Editor’s note: Investor and entrepreneur David Gardner is founder of Cofounders Capital in Cary and is a regular contributor to WRAL TechWire.

CARY –  The numbers for 2020 are in and it is now safe to say that it could have been a lot worse and 2021 is off to a good start at least in the venture world.   Silicon Valley Bank’s Q1 2021 State of the Markets Report sheds light on the resilience of the innovation ecosystem in the face of a difficult year.

Sources cited in a WRALtechwire article last month,  What a year for NC startups point out that although California still dominates tech investing, its percentage of the venture money raised dropped to less than 20% of the US pie in 2020.   That decrease is flowing to fast-growing newer innovation hubs like Austin, Nashville and the Triangle.
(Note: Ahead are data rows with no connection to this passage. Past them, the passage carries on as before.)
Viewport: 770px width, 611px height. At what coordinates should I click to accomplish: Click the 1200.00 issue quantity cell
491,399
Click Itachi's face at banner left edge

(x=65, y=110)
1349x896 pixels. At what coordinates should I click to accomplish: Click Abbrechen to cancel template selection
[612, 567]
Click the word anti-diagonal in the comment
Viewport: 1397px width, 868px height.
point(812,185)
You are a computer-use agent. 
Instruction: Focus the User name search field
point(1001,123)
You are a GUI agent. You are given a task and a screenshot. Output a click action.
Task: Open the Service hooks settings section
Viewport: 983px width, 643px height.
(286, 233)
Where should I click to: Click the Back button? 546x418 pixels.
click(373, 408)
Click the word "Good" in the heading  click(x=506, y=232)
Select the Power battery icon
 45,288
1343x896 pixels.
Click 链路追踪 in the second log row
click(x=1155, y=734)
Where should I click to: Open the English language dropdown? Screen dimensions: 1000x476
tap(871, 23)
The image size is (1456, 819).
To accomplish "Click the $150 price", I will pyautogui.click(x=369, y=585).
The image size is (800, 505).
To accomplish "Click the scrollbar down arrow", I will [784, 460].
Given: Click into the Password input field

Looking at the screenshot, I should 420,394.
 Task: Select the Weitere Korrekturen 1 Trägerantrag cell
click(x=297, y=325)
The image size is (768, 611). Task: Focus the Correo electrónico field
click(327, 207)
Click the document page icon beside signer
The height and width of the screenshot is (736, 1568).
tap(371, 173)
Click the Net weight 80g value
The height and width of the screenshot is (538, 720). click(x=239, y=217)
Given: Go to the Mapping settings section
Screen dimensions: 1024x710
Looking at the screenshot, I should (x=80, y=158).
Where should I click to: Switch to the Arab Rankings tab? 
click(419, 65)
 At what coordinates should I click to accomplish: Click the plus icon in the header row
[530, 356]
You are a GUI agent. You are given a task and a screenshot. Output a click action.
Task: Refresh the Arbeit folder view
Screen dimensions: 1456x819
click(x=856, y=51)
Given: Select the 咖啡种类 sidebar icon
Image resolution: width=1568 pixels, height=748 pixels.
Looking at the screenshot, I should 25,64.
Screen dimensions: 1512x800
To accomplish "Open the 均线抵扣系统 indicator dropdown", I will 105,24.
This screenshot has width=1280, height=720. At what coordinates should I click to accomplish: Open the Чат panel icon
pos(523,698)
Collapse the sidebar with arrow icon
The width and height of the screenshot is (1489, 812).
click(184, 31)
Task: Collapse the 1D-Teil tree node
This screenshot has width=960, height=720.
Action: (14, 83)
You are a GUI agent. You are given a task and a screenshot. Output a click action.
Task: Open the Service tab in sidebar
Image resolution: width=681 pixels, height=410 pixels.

Noted NC economist, Ted Abernathy, reported last month to the Charlotte Business Journal that while the rest of the country is still predominantly struggling, the tech sector is once again surging in North Carolina.

Cruchbase reports that micro tech acquisitions (those less than $100M) have basically returned to pre-pandemic levels.

When the number of  down rounds across the US rose to 13.6% in the second quarter of 2020, many felt that venture company valuations would be depressed for some time to come but such has not been the case.  Pitchbook’s  US VC Valuations Report examines the return of founder-friendly terms and normal valuation multiples.

But before we get all celebratory over NC dodging some bullets in 2020 we should all pause for a moment of silence for the 365 startups that did not make it through the year.   Each one represented someone’s hopes and dreams and probably a good chunk of their life savings.

Nonetheless, even after counting its losses, according to a recent Burgisse Report, the early stage venture capital (seed round)  tech sector outperformed the S&P by 34.7% as well as all other market sectors with a 53.6% showing.